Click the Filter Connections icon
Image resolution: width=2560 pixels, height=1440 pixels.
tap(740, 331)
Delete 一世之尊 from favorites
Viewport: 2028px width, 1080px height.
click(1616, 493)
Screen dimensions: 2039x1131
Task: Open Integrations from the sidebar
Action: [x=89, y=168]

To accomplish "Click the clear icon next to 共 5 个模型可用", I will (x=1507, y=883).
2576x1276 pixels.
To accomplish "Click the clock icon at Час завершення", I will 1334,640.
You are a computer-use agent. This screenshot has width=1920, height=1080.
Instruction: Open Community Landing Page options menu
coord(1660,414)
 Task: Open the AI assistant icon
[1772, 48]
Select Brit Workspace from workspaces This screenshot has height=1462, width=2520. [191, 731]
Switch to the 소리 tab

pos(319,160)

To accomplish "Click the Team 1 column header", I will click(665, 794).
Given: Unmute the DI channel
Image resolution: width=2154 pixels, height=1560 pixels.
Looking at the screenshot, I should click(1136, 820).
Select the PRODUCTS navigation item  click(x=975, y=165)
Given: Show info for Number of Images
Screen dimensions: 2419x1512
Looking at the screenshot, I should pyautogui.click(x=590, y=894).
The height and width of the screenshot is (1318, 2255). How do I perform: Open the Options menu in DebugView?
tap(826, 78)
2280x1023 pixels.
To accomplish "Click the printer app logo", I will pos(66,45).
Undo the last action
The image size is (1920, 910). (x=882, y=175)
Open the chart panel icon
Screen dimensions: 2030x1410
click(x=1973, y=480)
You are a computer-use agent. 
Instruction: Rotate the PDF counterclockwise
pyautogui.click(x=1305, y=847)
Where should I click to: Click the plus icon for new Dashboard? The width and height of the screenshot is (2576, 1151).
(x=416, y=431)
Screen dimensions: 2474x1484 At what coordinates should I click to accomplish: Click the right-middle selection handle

■ EXERCISE PROMPT ■
The answer must be every line from the records above that contains the word "will", copied out.

■ TASK RESPONSE ■
To accomplish "Click the clear icon next to 共 5 个模型可用", I will (x=1507, y=883).
To accomplish "Click the clock icon at Час завершення", I will 1334,640.
To accomplish "Click the Team 1 column header", I will click(665, 794).
To accomplish "Click the printer app logo", I will pos(66,45).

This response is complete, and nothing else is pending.